[Dataset entries]
────────
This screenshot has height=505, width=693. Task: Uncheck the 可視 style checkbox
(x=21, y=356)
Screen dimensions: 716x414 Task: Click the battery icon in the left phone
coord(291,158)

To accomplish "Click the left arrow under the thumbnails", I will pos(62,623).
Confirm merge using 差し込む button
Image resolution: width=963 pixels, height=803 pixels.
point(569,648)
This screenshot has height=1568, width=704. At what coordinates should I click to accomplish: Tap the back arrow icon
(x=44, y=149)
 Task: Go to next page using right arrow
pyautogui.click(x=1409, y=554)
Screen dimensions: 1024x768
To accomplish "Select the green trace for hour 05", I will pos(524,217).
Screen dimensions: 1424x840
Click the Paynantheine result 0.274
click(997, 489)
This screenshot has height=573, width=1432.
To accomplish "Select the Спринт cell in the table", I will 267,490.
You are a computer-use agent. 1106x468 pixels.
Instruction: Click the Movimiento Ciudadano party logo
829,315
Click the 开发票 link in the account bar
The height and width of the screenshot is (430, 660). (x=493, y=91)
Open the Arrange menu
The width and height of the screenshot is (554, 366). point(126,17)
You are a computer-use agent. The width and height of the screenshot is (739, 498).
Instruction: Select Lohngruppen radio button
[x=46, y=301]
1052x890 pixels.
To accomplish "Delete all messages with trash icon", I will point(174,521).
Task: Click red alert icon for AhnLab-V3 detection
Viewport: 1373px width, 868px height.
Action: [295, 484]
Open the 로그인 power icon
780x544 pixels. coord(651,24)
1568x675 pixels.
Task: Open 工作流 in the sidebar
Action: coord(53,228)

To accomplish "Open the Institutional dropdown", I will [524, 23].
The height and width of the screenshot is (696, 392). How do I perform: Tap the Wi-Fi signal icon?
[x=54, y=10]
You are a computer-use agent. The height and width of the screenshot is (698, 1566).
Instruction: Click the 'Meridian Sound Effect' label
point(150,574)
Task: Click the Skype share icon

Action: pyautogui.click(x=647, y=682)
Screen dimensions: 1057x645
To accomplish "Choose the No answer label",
────────
Assignment: Return every line from the entries that holds the string "will".

The answer:
To accomplish "Click the left arrow under the thumbnails", I will pos(62,623).
To accomplish "Select the green trace for hour 05", I will pos(524,217).
To accomplish "Select the Спринт cell in the table", I will 267,490.
To accomplish "Delete all messages with trash icon", I will point(174,521).
To accomplish "Open the Institutional dropdown", I will [524, 23].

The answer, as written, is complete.